Lesetext

┌────────

Mit diesem Thema beschäftigten sich weitere Beiträge der Konferenz, wie der Vortrag »Wann Krieg beginnt, das kann man wissen, aber wann beginnt der Vorkrieg?« von Mechthild Klingenburg-Vogel, »Die Parteilichkeit der ‚Verantwortung’. Zur legitimierenden Rhetorik der Opfer-/Täter-Figur in den Stellungnahmen deutscher Intellektueller zum Jugoslawienkrieg 1991-1999« von Steffen Hendel, »Orientierungsrahmen parlamentarischer Kontrolle: Der Einsatz der Bundeswehr im Ausland« von Stefan Beck, »Traumatherapie als Kriegsdienst. Zur Geschichte der Militärpsychiatrie und Psychotherapie« von Almuth Bruder-Bezzel, »Das neue alte ‚Reich des Bösen’: Wie ein Kriegs-Feindbild aufgefrischt wird« von Alexander Bahar oder »Resilienz im neoliberalen Diskurs der ‚Eigenverantwortung’ aus der Sicht einer Hilfsorganisation« von Thomas Gebauer und viele andere mehr.

└────────

Gespeicherte Daten
┌────────

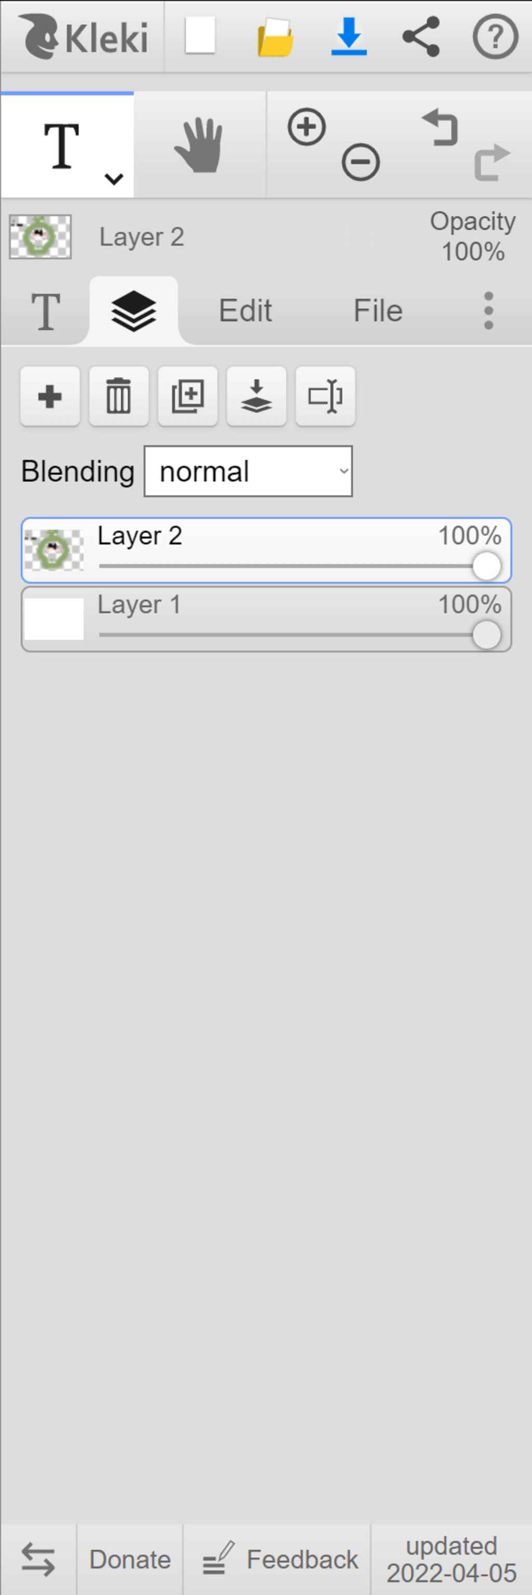
Task: Click the zoom in plus icon
Action: (307, 127)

└────────

Aufgabe
Von wem stammt laut dem Lesetext der Vortrag »Orientierungsrahmen parlamentarischer Kontrolle: Der Einsatz der Bundeswehr im Ausland«?

Antwort
Der Vortrag stammt von Stefan Beck.